» Problem requirements
Take the lines from the one containing "Click the red Max positive color swatch" through the final line below and restate them exactly. Omit the pictures.

Stored data
== == ==

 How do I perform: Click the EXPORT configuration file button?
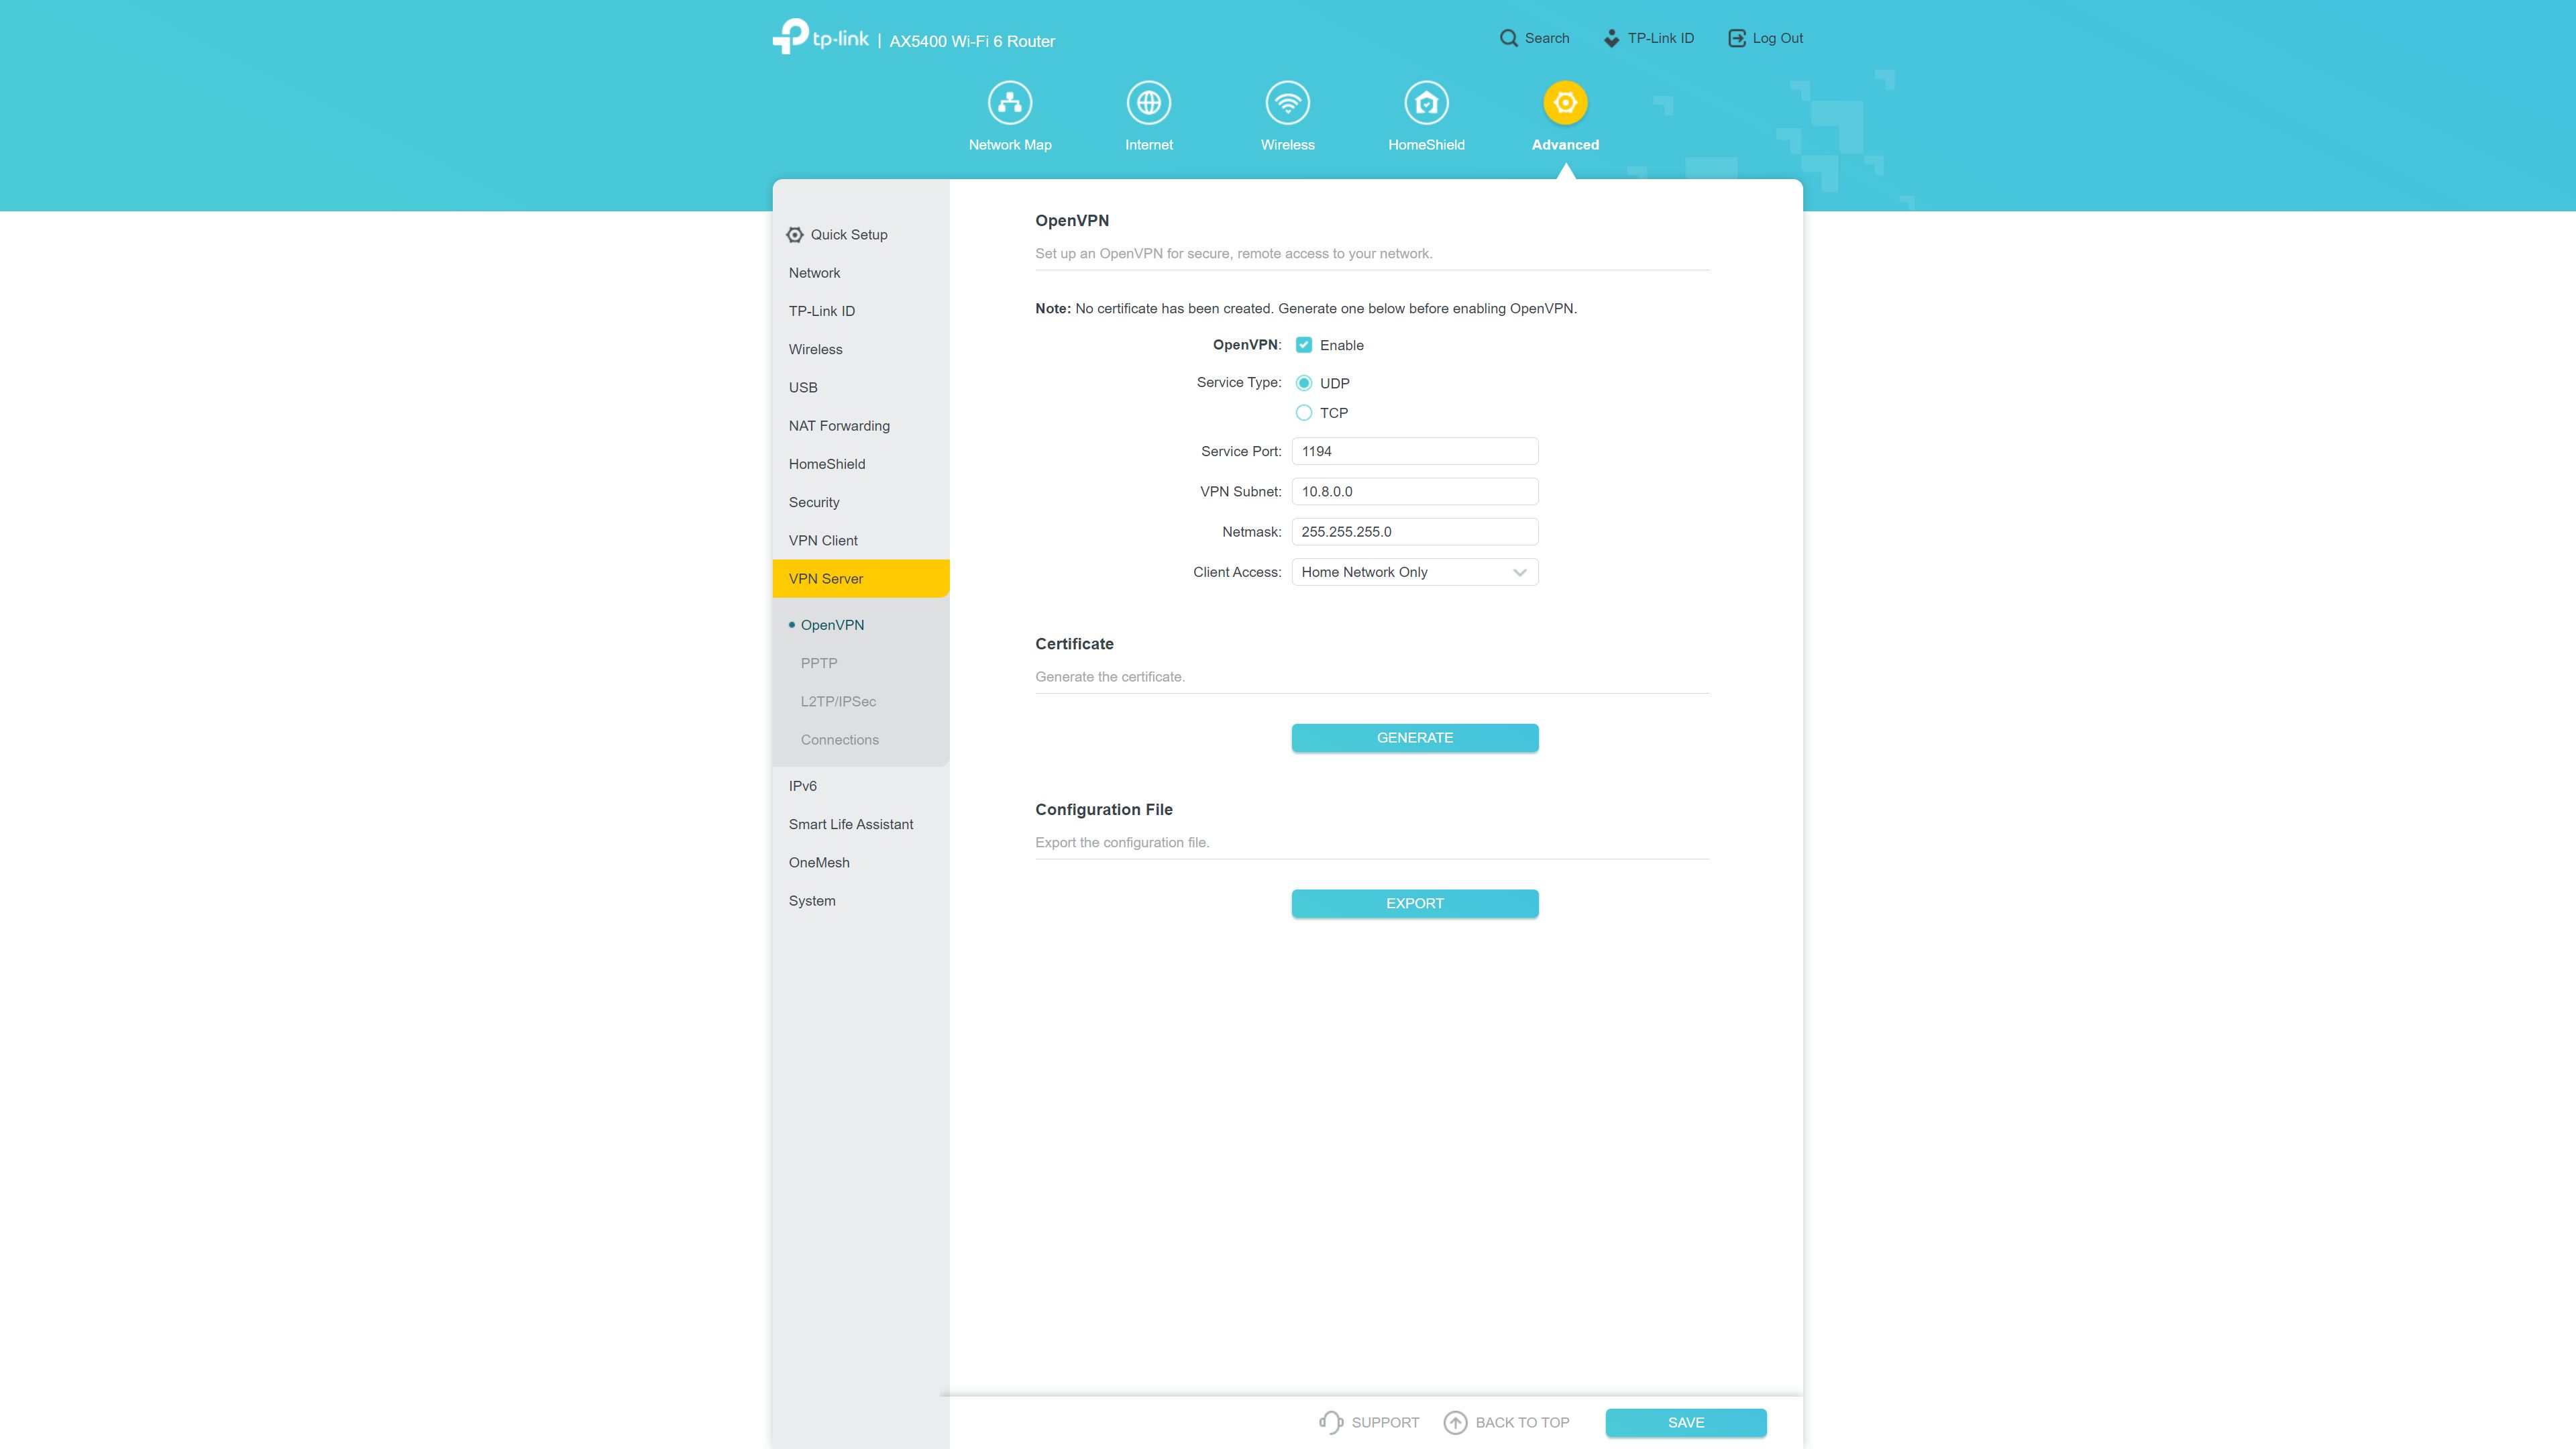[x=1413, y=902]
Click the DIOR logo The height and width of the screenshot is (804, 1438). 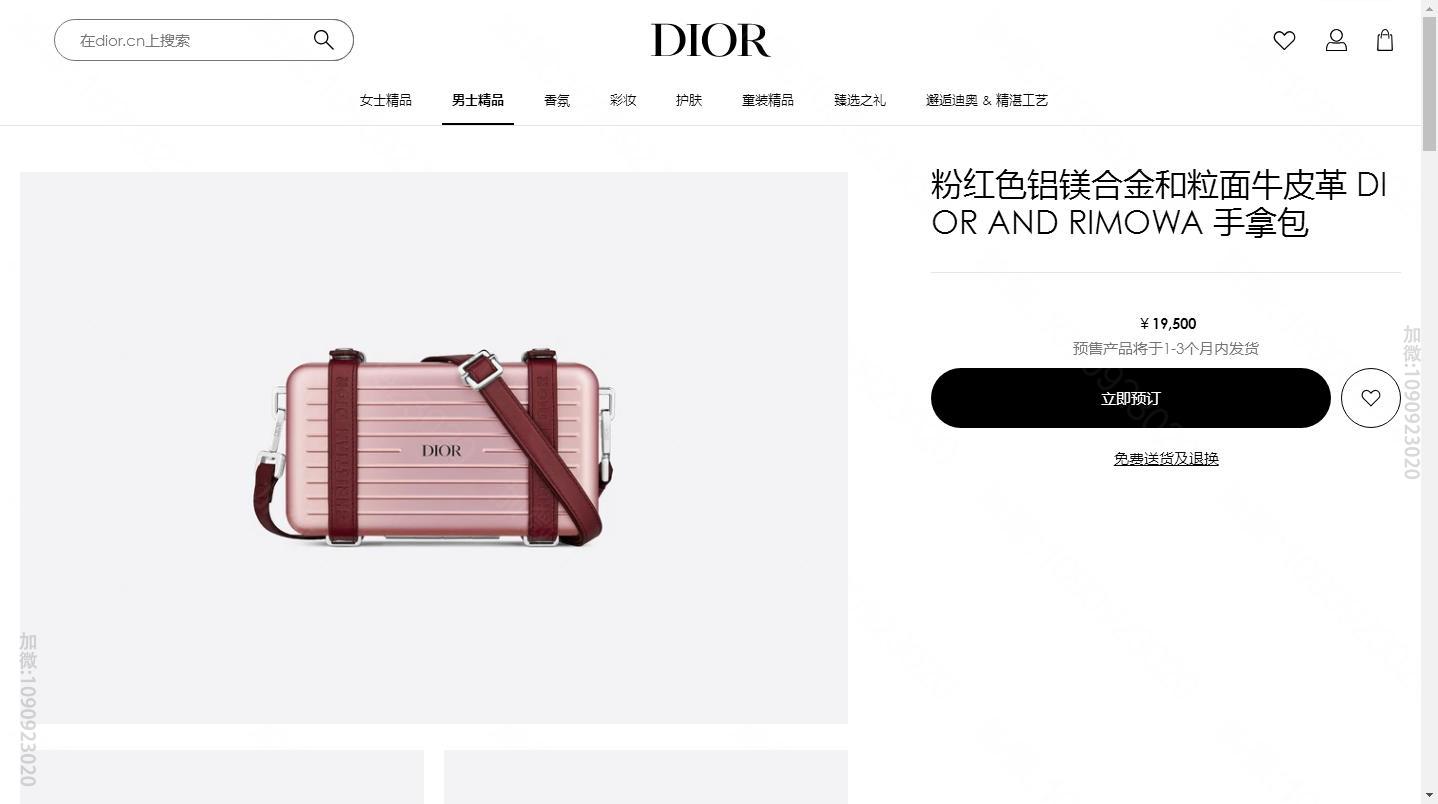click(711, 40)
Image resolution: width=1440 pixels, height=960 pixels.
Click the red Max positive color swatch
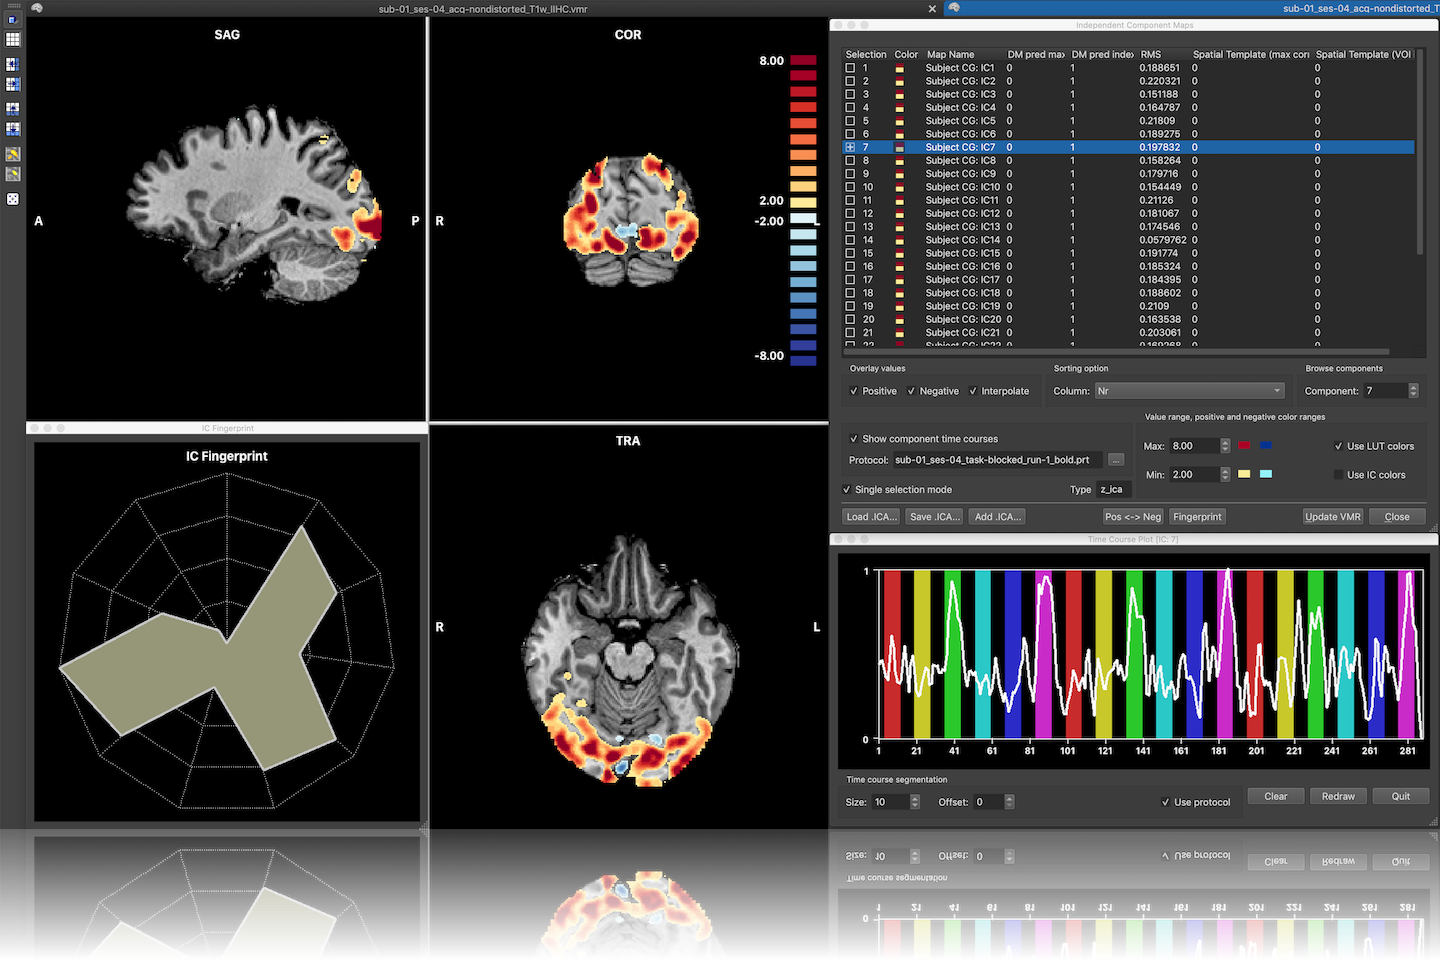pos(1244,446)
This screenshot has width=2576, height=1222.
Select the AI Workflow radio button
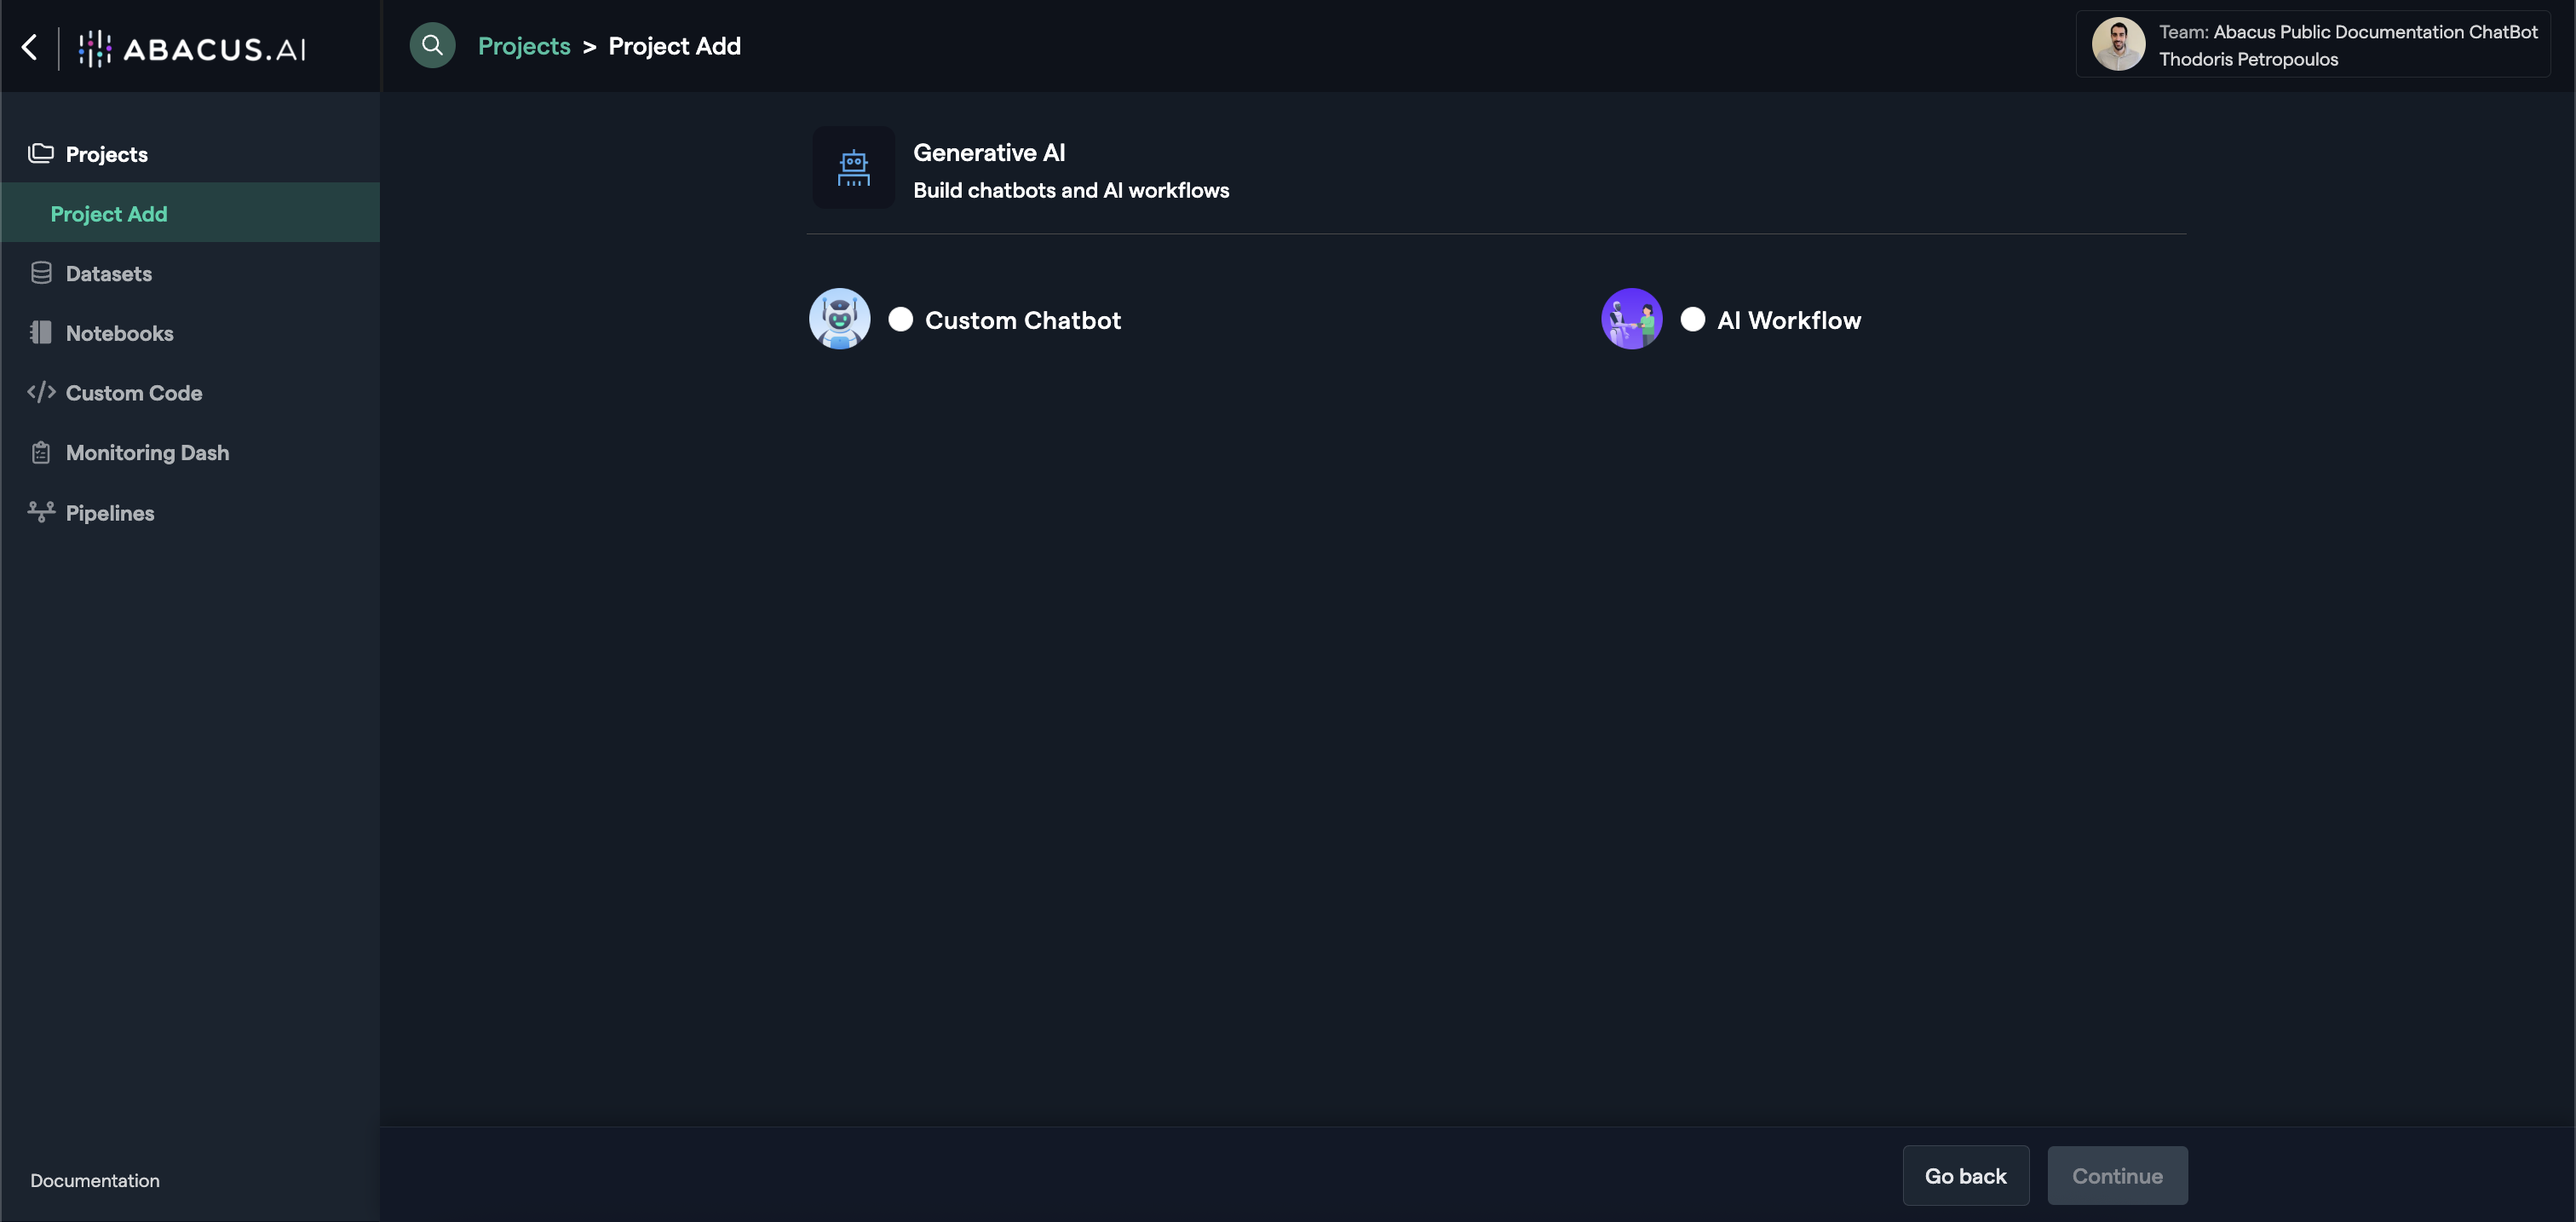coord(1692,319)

== == ==

» Output below
Click the red Max positive color swatch
pos(1244,446)
This screenshot has width=2576, height=1222.
Select the AI Workflow radio button
coord(1692,319)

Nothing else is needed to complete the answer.